= TEXTAUSZUG =
In der TV-Talkshow von Frank Plasberg am Montagabend (24.6.) diskutierten dessen Gäste über die Frage, ob das Umfragehoch der Grünen von tatsächlicher Substanz getragen sei. Dabei wurde unter anderem Kritik an Doppelmoral und elitärem Gebaren im grünen Wählermilieu laut.
Von 25. Juni 2019

In einer improvisierten „Tagesschau 2021“ zeigen sich einmal mehr die Wunschträume vieler deutscher Mainstreamjournalisten: „Kanzler Robert Habeck“ stellt in dieser „Zukunftsvision“ der Weltklimakonferenz einen ehrgeizigen Plan zur weltweiten Abkehr von Öl, Gas und Kohle vor.

Der Clip war Teil der „Hart aber fair“-Sendung vom Montagabend (24.6.), in der es um die Frage ging, welche Inhalte die Grünen abseits ihres Schaufensterthemas „Klimaschutz“ noch bieten könnten und ob dies ausreichen würde, um dem Umfragen-Hype der letzten Wochen tatsächlich dauerhaft Substanz zu verleihen.

Union und SPD nicht in der Lage, Grüne inhaltlich zu stellen

In der Runde fanden sich dann tatsächlich auch Personen, die sich nicht vorstellen können, dass sich auf bloßen Emotionen und Stimmungen entscheidende Mehrheiten für tiefgreifende Veränderungen aufbauen ließen – und bereits die Debatte, ob Robert Habeck oder Annalena Baerbock für das Kanzleramt kandidieren soll, könnte nach Meinung der leitenden „Welt“-Politikredakteurin Claudia Kade innerhalb der Partei für Disharmonie sorgen.

= VORLIEGENDE ZEILEN =
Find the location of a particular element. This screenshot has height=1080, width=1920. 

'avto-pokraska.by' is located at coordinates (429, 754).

---

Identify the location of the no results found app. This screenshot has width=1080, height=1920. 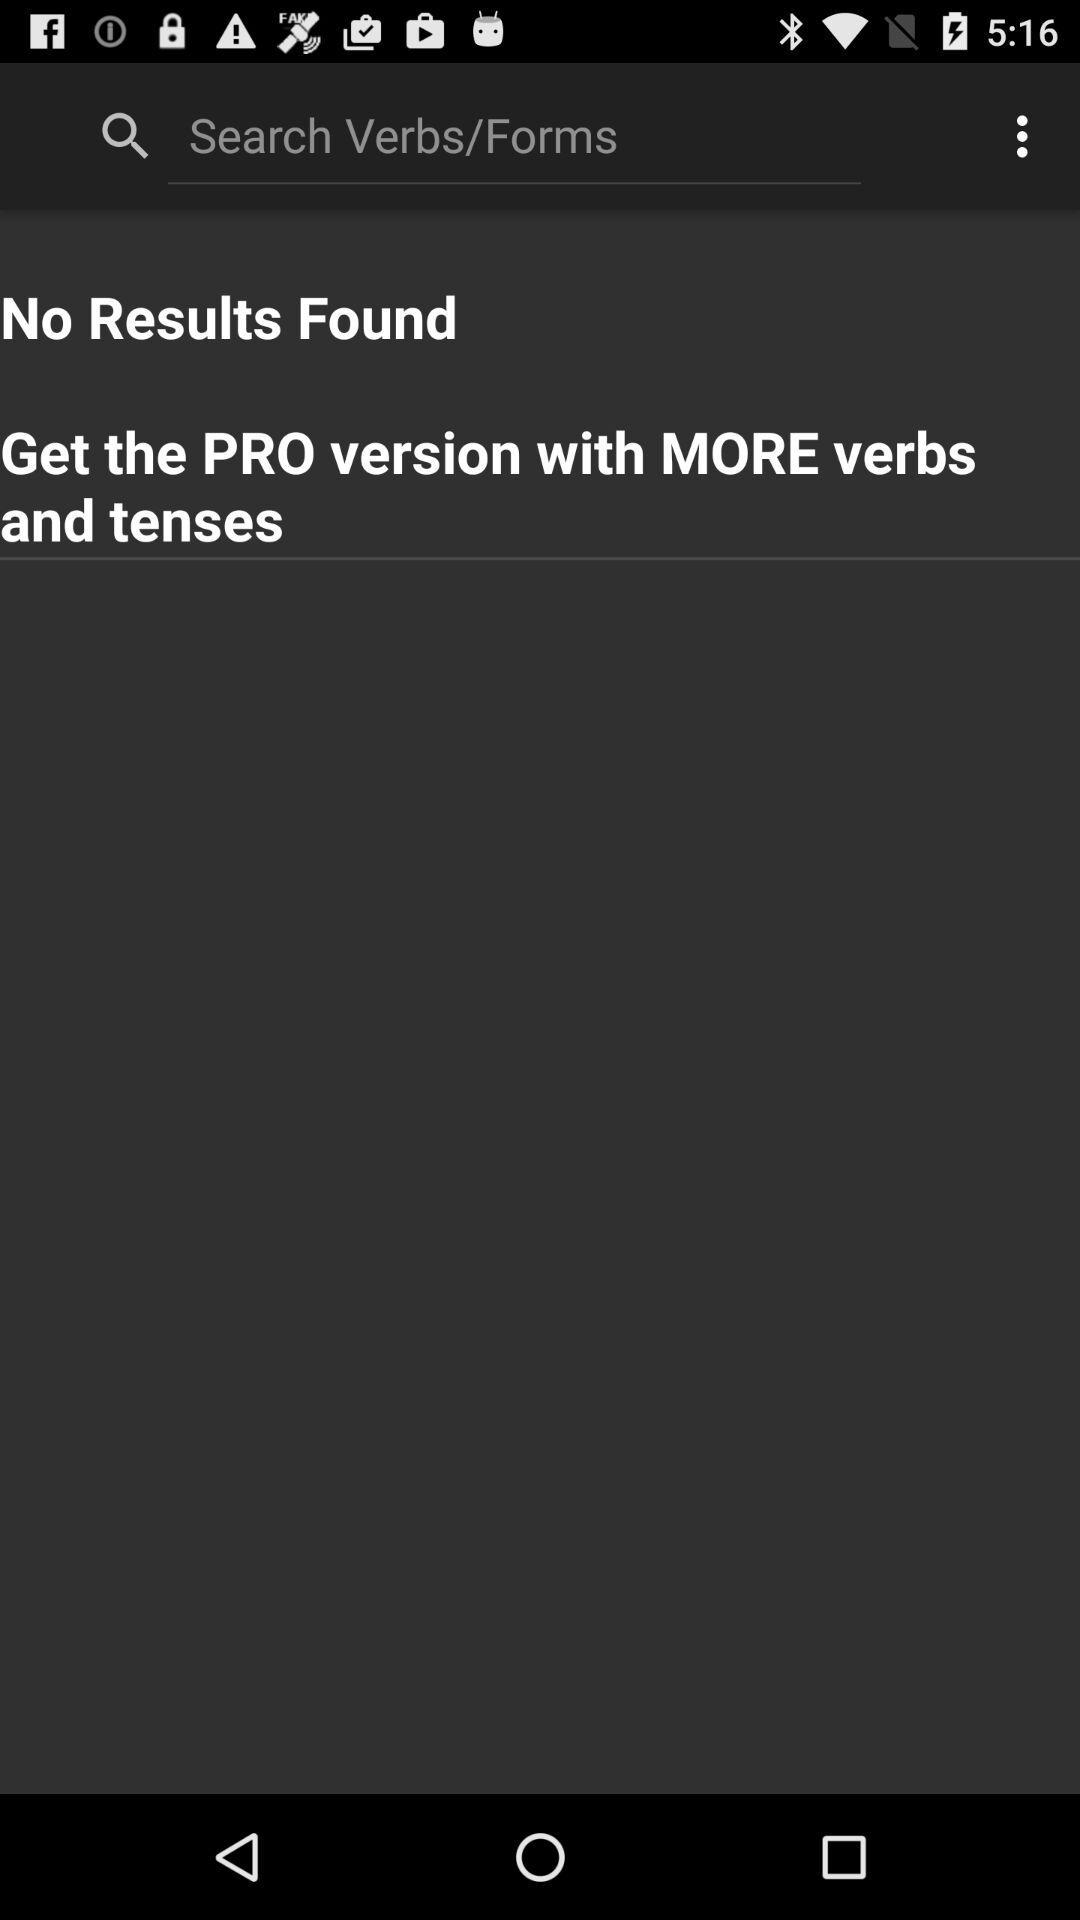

= GESTELLTE AUFGABE 1 =
Welche Funktion hat Claudia Kade laut dem Textauszug?
= GESTELLTE AUFGABE 2 =
Schreib die Fortsetzung des Textauszugs über die Grünen-Debatte bei „Hart aber fair“ im Anschluss an seinen letzten Satz.
Die Zeilen stehen in keinem Zusammenhang mit dem Textauszug.

= ENDERGEBNIS 1 =
Sie ist leitende Politikredakteurin der „Welt“.

= ENDERGEBNIS 2 =
Zudem profitiere die Partei davon, dass Union und SPD weiterhin nicht in der Lage seien, die Schlagworte der Grünen auf Substanz abzuklopfen. Ein weiterer Faktor, der den Ökosozialisten doch noch ihren sicher geglaubten Triumph auf den letzten Metern vereiteln könnte, ist die Frage nach der Finanzierung der grünen Idee wie Klimafonds oder C02-Steuer „mit Sozialausgleich“.

Wirklich fundamentale Kritik brauchten die Grünen nicht zu fürchten. Die Existenz einer „Klimakrise“ stellte keiner in der Runde in Frage. Auch die Frage der Vereinbarkeit von Freiheit und Wohlstand mit ideologisch getriebener Politik unterblieb, ebenso wie jene nach dem Verhältnis der Grünen zu Eigentum und Rechtsstaatlichkeit – nicht zuletzt angesichts rechtswidriger und teilweise sogar gewalttätiger Besetzungen von Kohleabbauschächten oder Zulieferstrecken durch Öko-Extremisten.

Dennoch musste sich Bayerns Grünen-Fraktionschefin Katharina Schulze einige unangenehme Fragen und Hinweise gefallen lassen – deren jener von JU-Chef Tilman Kuban auf das Bild vom Eisgenuss im Plastikbecher in Kalifornien nur einer war.

Zeh befürchtet zunehmende Stadt-Land-Konflikte

Kuban versuchte herauszuarbeiten, dass sich die Politik der Grünen vorwiegend auf Verbote, Belastungen und Maßregelungen beschränke. Mit der AfD verbinde sie die Gemeinsamkeit, dass beide Parteien auf Ängste setzten – die einen im Zusammenhang mit der Migration, die anderen mit dem Klima. Schulze wies diesen Vergleich erwartungsgemäß entrüstet zurück und betonte, dass grüne Politik vielmehr „Mut“ machen würde.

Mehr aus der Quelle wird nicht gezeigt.